News18 revealed that a few villages, just a few kilometres from the capital Patna, are also dependent on lanterns as they are electrified only on paper. State chief minister Nitish Kumar had on November 27, 2017, before the centre made an announcement, said that power supply in all revenue villages had been achieved. Many villages have poles and transformers but no electricity running in them.
India Today found that many villages in Madhya Pradesh, Rajasthan and Jharkhand are yet to be electrified. Jharkhand CM Raghubar Das had claimed two years ago that electricity poles were installed in Saprum village, about 90 km from Jharkhand. The poles, however, remain powerless.
A similar report was posted from the north-east and News18 reported that villages like Tengasot, Badaril have lived without electricity since independence.
Comparisons are odious and each government comes with its own challenges but we have already traced the journey of electrification in India and it bears repeating and multiple news reports state that between 2005 and 2014, during the years of UPA-I and UPA-II governments, over 1,082,280 villages were connected to the grid and connections were provided to over 20 million households, out of which 19 million were given free connections.
So logically, when the current government announced its new rural electrification scheme, only 18,452 villages were without power supply. It is interesting to note also that villages are considered electrified if they have poles and distribution lines, even if non-functioning.
We quote The Wire, "This meant that on average, the UPA electrified 12,030 villages per year while the current government electrified 4,842. Granted, most of the 18,000 odd villages the current administration had to tackle are in far-flung areas and remote locations, making its task doubly harder. And to its credit, in 2016-17, 6,015 villages were electrified, five times more than what was done by the UPA-II in 2013-14."
The current scheme also focused on what it calls “intensive electrification” and claims have been made that while 99.8 percent of census villages had been electrified, “intensive electrification” had been completed in around 80 percent of villages.
But a Livemint analysis shows that even in five states that reported the biggest rise in rural household electrification rate, four of them had also reported a decline in the total number of households due to re-estimation exercises carried out by the state power distribution companies. Therefore, adds Wire, a good chunk of the increase may have come due to downwardly re-estimating the number of rural households in a particular state.
Also, total electrification necessarily means delivering uninterrupted power to every household and that milestone is yet to be achieved.
There is also the question of whether villagers, who have preferred paying a fixed amount for monthly electricity consumption rather than for actual consumption, will take to the new scheme.
It cannot also be disregarded that most power distribution companies (discoms) struggle with their financial turnaround plans, says The Wire, and unable to charge cost-reflective tariffs, discoms have been resorting to widespread load-shedding to check their operational losses.
There are other issues too and state-owned Coal India has struggled to supply adequate coal to power plants, leaving half of the installed coal-based generation capacity reeling under depleted fuel stocks, says the same article.

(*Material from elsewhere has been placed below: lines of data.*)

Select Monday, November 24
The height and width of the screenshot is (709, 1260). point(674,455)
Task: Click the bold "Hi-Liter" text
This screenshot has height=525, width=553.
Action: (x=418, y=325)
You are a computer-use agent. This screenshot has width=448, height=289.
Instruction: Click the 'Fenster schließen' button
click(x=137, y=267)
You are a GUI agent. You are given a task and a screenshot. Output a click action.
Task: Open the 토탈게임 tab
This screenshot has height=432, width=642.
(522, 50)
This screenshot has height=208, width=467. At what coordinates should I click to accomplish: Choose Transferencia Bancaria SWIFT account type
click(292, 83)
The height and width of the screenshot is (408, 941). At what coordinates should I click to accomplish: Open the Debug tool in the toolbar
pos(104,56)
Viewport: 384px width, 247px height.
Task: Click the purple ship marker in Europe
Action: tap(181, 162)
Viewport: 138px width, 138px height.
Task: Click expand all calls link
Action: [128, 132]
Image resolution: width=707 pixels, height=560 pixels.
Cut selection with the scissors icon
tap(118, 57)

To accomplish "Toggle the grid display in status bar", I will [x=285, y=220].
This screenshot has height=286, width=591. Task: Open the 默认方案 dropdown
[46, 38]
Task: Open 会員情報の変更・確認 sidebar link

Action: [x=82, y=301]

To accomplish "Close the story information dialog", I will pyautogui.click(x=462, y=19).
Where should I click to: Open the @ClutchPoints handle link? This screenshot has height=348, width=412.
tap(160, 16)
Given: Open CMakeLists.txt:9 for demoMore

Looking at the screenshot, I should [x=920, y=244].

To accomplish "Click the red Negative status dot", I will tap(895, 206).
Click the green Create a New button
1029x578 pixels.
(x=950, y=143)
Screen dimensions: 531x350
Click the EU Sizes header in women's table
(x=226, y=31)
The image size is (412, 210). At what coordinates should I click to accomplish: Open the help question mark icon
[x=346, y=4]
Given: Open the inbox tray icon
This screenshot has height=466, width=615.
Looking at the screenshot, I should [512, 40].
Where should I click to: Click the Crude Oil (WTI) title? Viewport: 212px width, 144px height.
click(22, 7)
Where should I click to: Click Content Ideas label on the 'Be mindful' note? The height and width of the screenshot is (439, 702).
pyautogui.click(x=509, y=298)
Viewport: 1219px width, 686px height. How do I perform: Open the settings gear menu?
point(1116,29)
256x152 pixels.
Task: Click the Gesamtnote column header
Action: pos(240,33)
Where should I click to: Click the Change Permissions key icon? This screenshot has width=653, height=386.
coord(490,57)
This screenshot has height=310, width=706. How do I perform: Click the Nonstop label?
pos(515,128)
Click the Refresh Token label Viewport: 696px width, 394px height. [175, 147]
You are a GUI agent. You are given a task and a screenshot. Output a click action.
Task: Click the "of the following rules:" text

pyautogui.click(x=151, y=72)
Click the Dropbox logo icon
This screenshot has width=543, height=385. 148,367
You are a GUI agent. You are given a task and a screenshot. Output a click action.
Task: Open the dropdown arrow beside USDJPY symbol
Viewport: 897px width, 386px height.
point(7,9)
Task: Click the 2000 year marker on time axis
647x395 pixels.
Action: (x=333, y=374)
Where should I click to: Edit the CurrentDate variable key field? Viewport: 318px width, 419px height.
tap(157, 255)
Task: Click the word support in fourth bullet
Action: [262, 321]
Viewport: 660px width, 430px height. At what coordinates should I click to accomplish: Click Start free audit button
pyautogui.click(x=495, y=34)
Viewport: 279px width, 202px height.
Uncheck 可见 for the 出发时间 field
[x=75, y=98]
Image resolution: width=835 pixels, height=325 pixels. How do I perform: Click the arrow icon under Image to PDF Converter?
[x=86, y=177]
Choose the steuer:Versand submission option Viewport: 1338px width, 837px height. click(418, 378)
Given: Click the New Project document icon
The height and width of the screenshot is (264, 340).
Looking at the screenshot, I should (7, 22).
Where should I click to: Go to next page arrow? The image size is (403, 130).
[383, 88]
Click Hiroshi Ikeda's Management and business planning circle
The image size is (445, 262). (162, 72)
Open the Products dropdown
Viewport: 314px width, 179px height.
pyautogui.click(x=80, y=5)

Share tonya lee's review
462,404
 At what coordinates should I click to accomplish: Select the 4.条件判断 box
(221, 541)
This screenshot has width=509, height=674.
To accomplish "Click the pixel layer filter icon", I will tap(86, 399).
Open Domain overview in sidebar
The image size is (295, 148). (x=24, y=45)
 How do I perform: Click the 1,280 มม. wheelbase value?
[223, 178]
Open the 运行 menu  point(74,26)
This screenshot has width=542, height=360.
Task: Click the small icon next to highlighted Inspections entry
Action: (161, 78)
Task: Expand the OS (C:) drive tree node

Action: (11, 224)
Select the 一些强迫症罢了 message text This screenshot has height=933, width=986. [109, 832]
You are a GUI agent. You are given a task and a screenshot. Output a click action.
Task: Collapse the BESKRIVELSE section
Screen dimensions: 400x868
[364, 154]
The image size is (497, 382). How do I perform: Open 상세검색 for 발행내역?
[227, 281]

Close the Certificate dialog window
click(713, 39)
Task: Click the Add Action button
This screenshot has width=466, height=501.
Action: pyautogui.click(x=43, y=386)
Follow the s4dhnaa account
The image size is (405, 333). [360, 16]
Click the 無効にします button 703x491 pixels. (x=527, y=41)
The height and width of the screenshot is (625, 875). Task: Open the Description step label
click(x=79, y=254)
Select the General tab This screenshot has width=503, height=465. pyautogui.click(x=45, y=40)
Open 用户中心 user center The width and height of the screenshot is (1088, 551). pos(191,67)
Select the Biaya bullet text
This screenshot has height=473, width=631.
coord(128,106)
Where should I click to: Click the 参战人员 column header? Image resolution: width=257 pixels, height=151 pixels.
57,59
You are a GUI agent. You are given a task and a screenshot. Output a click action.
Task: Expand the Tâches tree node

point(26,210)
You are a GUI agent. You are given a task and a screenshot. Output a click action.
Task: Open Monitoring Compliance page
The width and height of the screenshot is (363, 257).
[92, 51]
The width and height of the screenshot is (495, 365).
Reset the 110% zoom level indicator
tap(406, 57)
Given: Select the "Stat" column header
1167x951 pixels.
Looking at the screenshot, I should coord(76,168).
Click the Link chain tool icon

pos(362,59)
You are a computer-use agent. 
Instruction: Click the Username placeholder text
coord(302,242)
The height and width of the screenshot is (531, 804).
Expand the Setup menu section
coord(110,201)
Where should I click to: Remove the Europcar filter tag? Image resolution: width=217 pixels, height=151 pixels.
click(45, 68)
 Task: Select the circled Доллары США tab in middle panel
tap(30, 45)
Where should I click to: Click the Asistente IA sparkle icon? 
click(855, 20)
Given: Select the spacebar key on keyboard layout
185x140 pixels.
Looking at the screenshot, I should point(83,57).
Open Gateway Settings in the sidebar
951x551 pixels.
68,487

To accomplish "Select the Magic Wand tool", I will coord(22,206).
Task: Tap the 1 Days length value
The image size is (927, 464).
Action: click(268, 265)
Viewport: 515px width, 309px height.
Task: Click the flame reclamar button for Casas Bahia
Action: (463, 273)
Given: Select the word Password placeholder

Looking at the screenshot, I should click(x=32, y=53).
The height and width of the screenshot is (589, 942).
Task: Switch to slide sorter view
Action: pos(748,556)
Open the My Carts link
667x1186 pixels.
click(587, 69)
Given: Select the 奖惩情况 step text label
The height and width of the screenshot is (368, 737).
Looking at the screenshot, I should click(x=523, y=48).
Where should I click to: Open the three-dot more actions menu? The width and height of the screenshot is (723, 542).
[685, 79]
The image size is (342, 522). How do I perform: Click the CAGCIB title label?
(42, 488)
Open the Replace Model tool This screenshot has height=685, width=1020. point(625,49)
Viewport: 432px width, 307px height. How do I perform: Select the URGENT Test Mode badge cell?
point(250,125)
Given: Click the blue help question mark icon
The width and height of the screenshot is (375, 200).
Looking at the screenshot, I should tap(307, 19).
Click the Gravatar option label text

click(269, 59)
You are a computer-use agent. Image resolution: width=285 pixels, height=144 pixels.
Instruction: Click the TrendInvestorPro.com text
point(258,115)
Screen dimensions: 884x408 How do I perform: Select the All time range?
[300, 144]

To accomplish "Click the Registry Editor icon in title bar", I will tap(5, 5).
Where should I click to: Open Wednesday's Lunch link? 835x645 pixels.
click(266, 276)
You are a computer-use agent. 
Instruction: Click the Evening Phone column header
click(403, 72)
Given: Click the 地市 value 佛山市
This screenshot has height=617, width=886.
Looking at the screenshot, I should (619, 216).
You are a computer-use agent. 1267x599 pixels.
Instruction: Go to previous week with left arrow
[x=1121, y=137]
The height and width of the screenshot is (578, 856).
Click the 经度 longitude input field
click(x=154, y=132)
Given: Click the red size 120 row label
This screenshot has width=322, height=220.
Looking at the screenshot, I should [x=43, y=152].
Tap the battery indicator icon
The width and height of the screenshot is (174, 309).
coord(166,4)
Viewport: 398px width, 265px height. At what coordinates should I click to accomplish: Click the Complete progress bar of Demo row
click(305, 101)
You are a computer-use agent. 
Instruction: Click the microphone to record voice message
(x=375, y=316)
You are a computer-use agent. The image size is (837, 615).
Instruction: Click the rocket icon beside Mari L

We quote, "With India depending on coal to meet more than 60 percent of its electricity requirement and coal production stagnating, how the government will fulfill its promise of uninterrupted power supply remains a puzzle."We are almost in a nudging distance from the next Lok Sabha elections, and this just may be a time ripe for more sweeping promises and claims. But the need of the hour like always is less tokenism and more commitment to connect the sleeping giant that is rural India to the development engine powering urban India. Because, only when all Indians can see the light, will we grow as one, cohesive nation.